So far, the civil war has proven to be an impossible problem for de Mistura, a 70-year-old United Nations (UN) veteran with experience in some of the world's most troubled hotspots.
The dual Swedish-Italian national, who is said to speak seven languages and favours pince-nez spectacles over conventional glasses, has an old-world demeanour and would not look out of place in a picture of European diplomats from a century ago.
He was named Syria envoy in 2014, taking a position that Algerian diplomat Lakhdar Brahimi and former UN secretary general Kofi Annan both quit amid the stalemate between Damascus and opposition groups.

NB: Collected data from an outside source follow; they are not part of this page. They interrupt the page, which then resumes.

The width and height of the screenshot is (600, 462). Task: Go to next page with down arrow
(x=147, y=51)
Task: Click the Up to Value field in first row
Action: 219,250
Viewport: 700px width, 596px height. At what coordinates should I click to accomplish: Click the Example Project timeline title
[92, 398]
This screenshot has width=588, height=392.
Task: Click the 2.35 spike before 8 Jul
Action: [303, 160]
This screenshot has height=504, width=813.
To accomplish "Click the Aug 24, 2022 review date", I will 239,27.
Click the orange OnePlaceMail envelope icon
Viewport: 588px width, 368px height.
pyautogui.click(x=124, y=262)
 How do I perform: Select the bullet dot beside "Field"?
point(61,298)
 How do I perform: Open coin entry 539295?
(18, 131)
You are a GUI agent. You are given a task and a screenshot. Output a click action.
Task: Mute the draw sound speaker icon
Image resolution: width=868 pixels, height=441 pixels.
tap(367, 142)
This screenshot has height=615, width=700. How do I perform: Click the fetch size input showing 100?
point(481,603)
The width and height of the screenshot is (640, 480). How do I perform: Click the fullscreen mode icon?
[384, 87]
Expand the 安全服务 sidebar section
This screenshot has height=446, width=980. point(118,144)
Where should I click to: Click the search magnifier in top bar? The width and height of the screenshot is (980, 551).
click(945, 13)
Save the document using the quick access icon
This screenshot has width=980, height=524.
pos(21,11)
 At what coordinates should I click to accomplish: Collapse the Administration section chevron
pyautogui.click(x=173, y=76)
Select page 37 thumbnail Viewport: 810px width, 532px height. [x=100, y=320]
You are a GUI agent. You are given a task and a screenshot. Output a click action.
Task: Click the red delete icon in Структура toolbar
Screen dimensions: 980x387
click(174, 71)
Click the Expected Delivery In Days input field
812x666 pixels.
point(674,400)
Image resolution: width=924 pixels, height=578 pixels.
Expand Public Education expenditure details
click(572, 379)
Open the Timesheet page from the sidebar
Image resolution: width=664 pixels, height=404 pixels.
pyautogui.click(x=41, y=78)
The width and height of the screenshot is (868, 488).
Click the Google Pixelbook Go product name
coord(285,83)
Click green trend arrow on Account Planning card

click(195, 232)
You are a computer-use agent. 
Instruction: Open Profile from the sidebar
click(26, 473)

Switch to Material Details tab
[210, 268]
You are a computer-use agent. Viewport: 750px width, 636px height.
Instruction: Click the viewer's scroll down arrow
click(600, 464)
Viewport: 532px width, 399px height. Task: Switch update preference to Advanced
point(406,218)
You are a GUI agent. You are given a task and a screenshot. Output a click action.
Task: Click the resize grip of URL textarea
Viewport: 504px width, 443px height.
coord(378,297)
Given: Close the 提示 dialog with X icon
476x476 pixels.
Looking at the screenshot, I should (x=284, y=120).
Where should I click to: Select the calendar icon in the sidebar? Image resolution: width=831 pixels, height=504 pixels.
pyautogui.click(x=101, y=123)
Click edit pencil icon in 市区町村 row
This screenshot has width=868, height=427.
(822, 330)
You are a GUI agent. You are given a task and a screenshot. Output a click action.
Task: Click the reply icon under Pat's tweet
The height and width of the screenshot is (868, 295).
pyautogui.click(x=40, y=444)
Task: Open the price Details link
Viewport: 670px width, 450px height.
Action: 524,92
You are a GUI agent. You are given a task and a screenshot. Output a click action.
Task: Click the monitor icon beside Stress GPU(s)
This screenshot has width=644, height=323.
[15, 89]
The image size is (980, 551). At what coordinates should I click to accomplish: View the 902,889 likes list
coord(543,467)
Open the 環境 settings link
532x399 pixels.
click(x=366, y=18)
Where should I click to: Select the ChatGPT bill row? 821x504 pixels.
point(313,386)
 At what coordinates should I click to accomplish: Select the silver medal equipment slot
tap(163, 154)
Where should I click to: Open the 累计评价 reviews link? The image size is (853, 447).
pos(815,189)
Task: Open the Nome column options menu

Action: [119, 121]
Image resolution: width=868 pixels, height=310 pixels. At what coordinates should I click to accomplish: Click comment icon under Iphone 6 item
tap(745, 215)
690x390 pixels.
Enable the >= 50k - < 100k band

When talks reconvene on Thursday, it will mark the fourth round of negotiations between Syria's warring parties moderated by de Mistura.
UN-backed Syria talks restart with rebels on back foot
Despite achieving no breakthrough, he has consistently maintained that incremental progress is being made.
The last round -- in which Syria's lead negotiator Basharal Jaafari repeatedly referred to the opposition negotiators as terrorists -- broke up in April last year as violence flared on the ground.
But according to de Mistura's official summary of the negotiations, the bitterly opposed sides left Geneva with an agreement on "a number of points of commonalities", something that was not apparent to observers of the talks.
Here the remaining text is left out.